» ZIELE
1. Ersetze „KOTRA“ durch „Handelsförderagentur“, und gib dabei die Passage des Textauszugs von „Um Einblick in“ bis „zur Klimaneutralität ein.“ wieder.
2. Erkläre bitte anhand des Textauszugs in ein bis drei Sätzen, weshalb das EEHH-Cluster gemeinsam mit der KOTRA zum Forum am 7. November einlud.

» TEXTAUSZUG
* * * * *
Südkorea hat sich zum Ziel gesetzt, bis 2050 klimaneutral zu werden. Der Ausbau erneuerbarer Energien soll dabei eine wichtige Rolle spielen. Noch ist der Anteil an inländischer Bruttostromproduktion gering. Doch die Regierung will das ändern und hat u.a. die erneuerbare Entwicklung und Nutzung zum Fokus der nationalen Energiepolitik erklärt. Für die Bundesregierung ist Südkorea eines der wichtigsten Partner bei der energiewirtschaftlichen bzw. -politischen Zusammenarbeit. Deutsche Unternehmen mit Hamburger Wurzeln wie RWE und Siemens Energy sind Vorreiter u.a. beim Ausbau von Offshore-Windenergie vor Ort.
Um Einblick in die erneuerbare Landschaft zu ermöglichen und Geschäftspotenziale auf dem südkoreanischen Energiemarkt für weitere Unternehmen auszuloten, lud das EEHH-Cluster in Kooperation mit der KOTRA - Korean Trade-Investment Promotion Agency zum 5. Forum Internationales „Offshore-Wind and Hydrogen – Insights into South Korea” am 7. November ein.
ByungWook Jung, Deputy General Manager der KOTRA, ging in seiner Begrüßungsrede auf die traditionelle Handelsbeziehung zwischen Südkorea und Hamburg und die gemeinsame Verantwortung und Ziele zur Klimaneutralität ein.
* * * * *
» BEREITGESTELLTES MATERIAL
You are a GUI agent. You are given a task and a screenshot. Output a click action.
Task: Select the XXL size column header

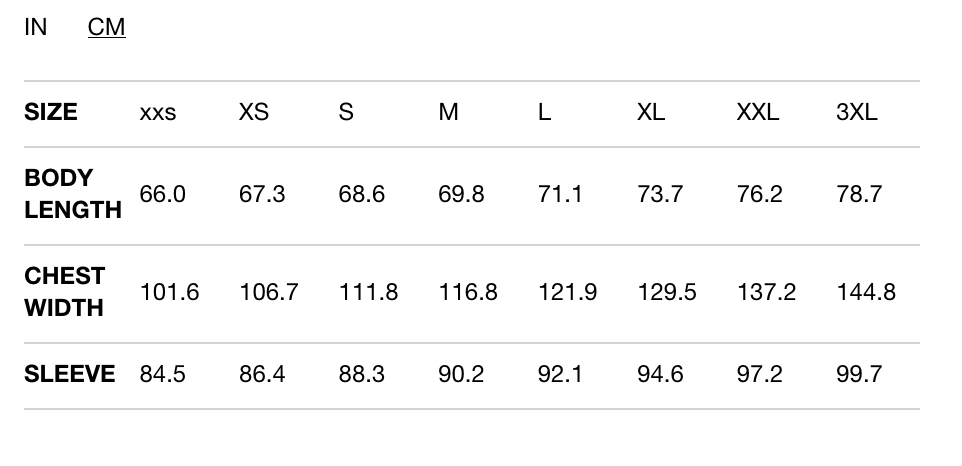[x=758, y=112]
* * * * *
» ANTWORTEN JE AUFGABE
1.
Um Einblick in die erneuerbare Landschaft zu ermöglichen und Geschäftspotenziale auf dem südkoreanischen Energiemarkt für weitere Unternehmen auszuloten, lud das EEHH-Cluster in Kooperation mit der Handelsförderagentur - Korean Trade-Investment Promotion Agency zum 5. Forum Internationales „Offshore-Wind and Hydrogen – Insights into South Korea” am 7. November ein.
ByungWook Jung, Deputy General Manager der Handelsförderagentur, ging in seiner Begrüßungsrede auf die traditionelle Handelsbeziehung zwischen Südkorea und Hamburg und die gemeinsame Verantwortung und Ziele zur Klimaneutralität ein.

2. Das EEHH-Cluster lud gemeinsam mit der KOTRA zum Forum ein, um Einblick in die erneuerbare Landschaft zu ermöglichen. Zudem sollten für weitere Unternehmen Geschäftspotenziale auf dem südkoreanischen Energiemarkt ausgelotet werden.